◆ **Directions for this task**
Copy every line of the records below where the word "Open" occurs.

Stored records
▬▬▬▬▬▬

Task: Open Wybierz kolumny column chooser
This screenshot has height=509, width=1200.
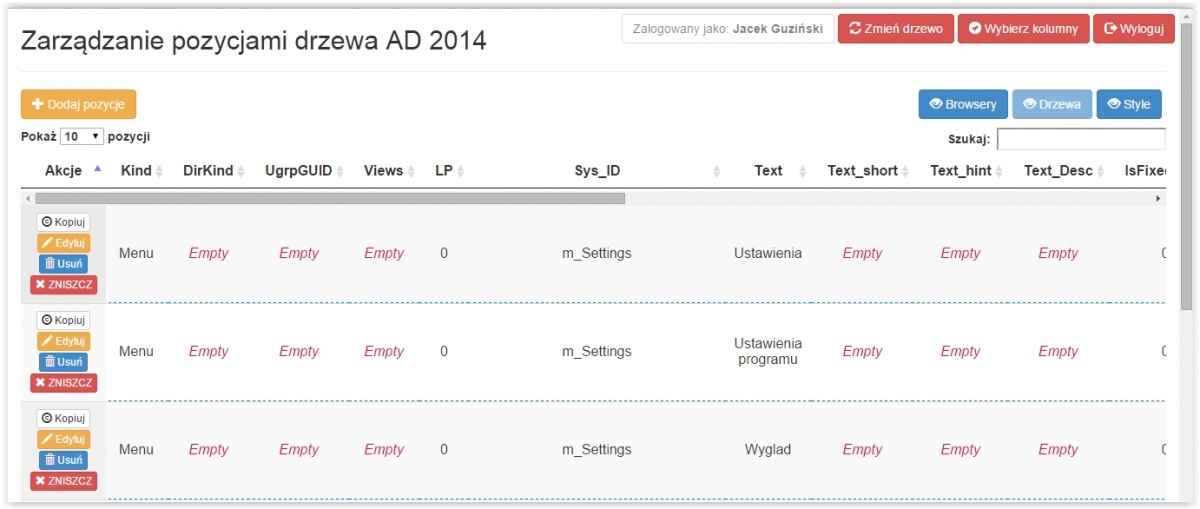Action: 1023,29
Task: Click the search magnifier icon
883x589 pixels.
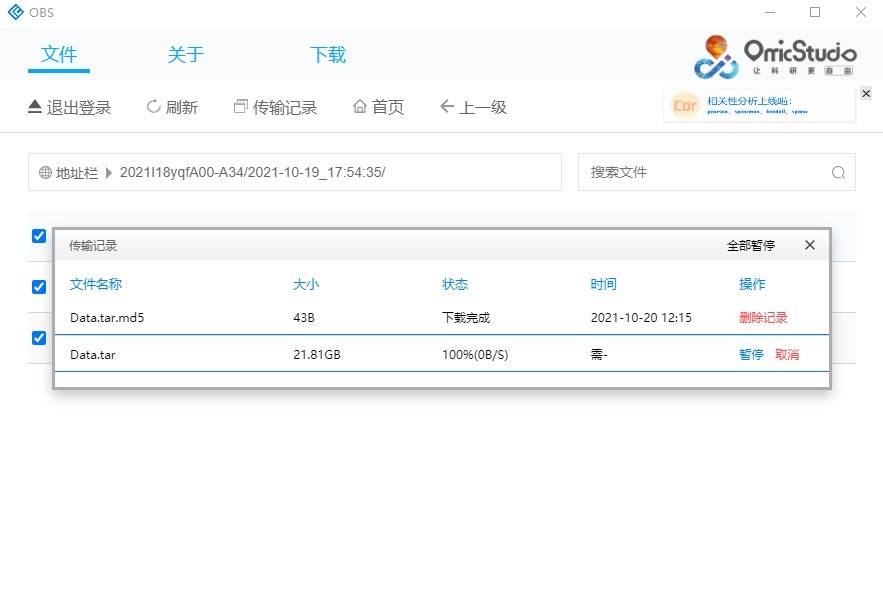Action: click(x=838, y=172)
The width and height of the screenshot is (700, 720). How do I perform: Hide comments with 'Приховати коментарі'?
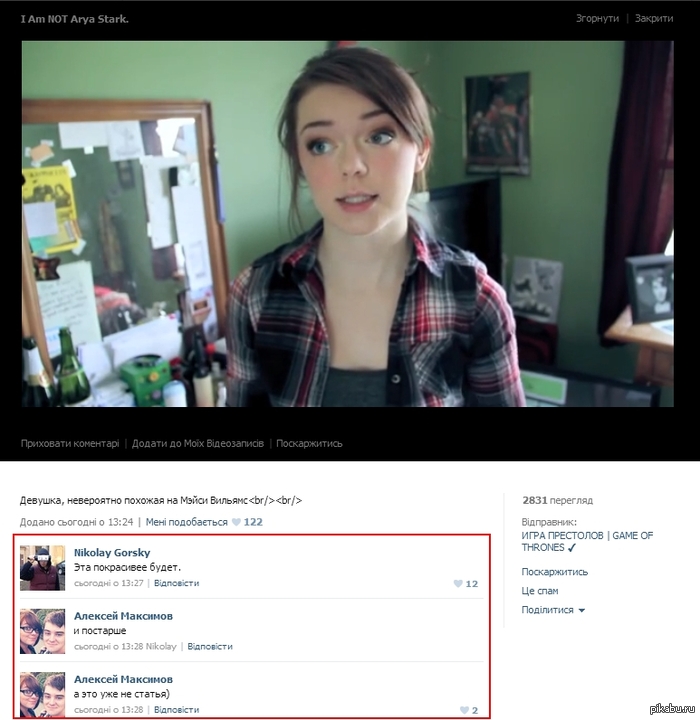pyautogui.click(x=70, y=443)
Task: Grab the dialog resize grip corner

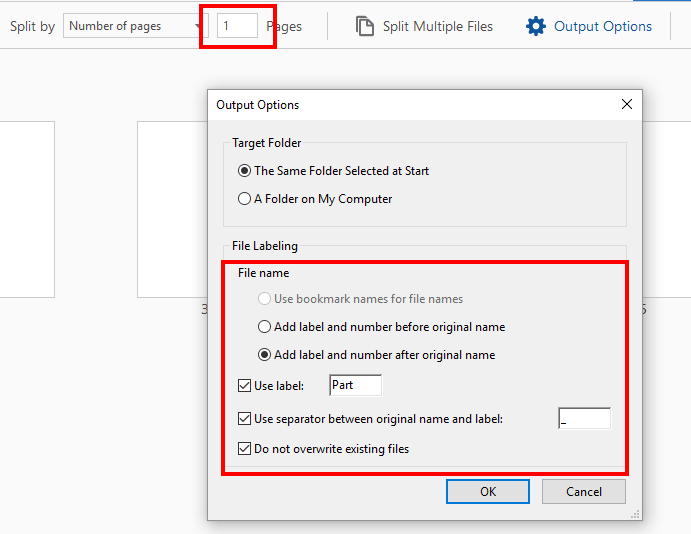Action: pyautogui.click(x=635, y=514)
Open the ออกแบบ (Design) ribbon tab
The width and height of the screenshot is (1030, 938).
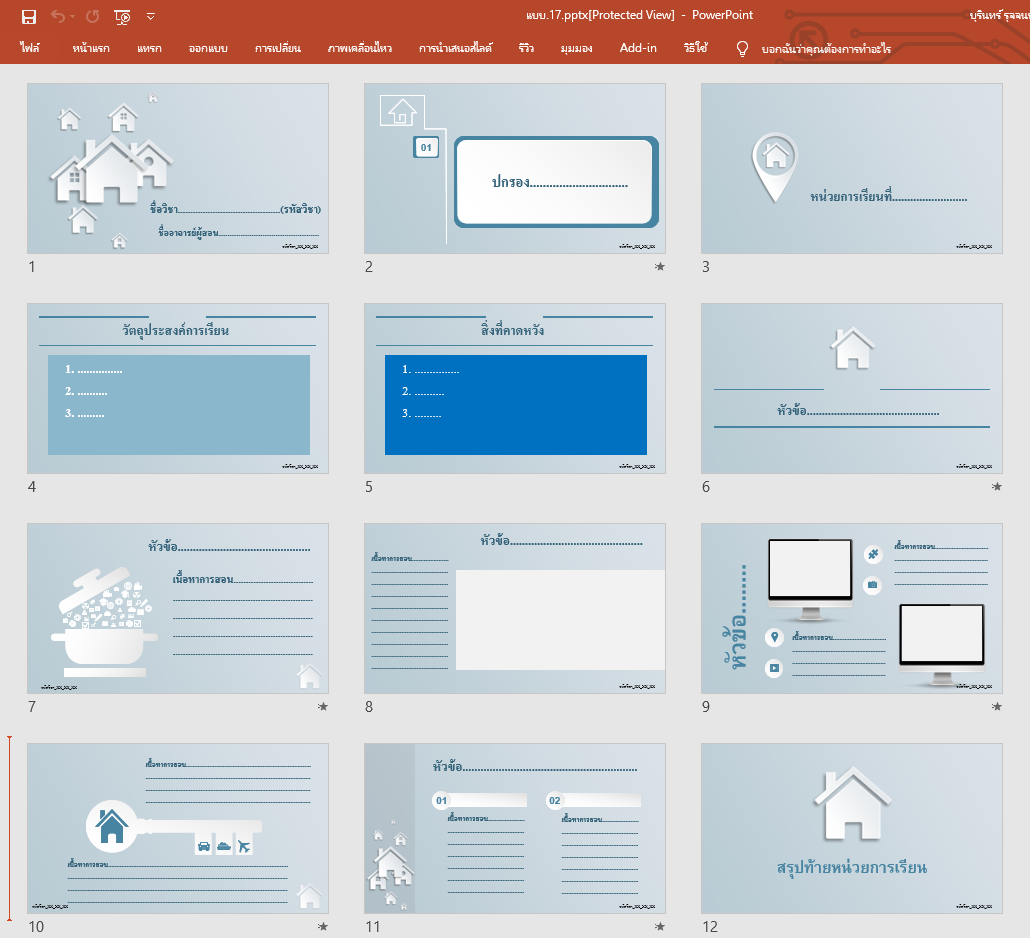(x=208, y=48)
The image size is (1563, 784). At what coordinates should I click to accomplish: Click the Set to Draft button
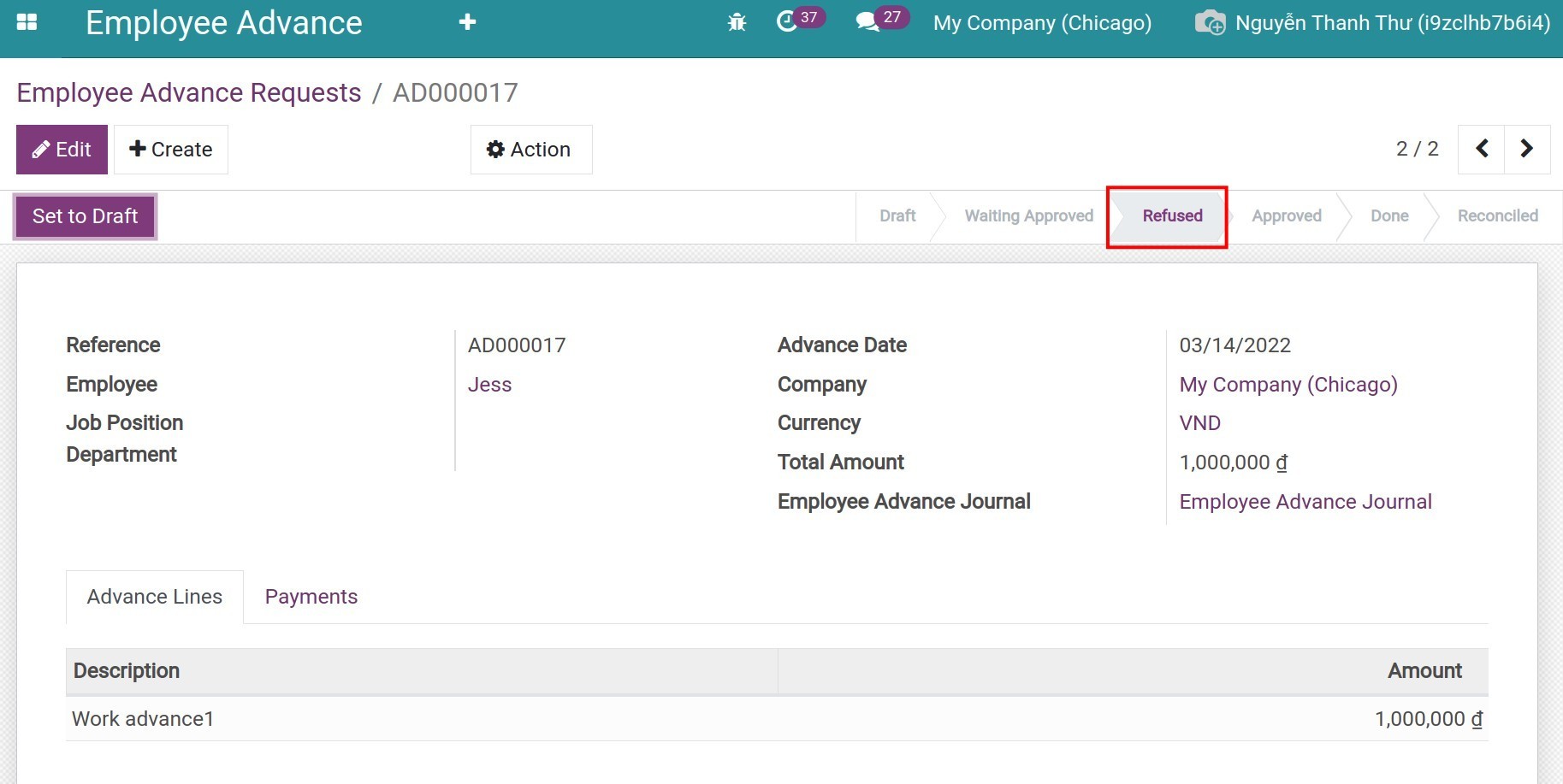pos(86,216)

▬▬▬▬▬▬

◆ **Task result**
Task: Open Wybierz kolumny column chooser
Open the ออกแบบ (Design) ribbon tab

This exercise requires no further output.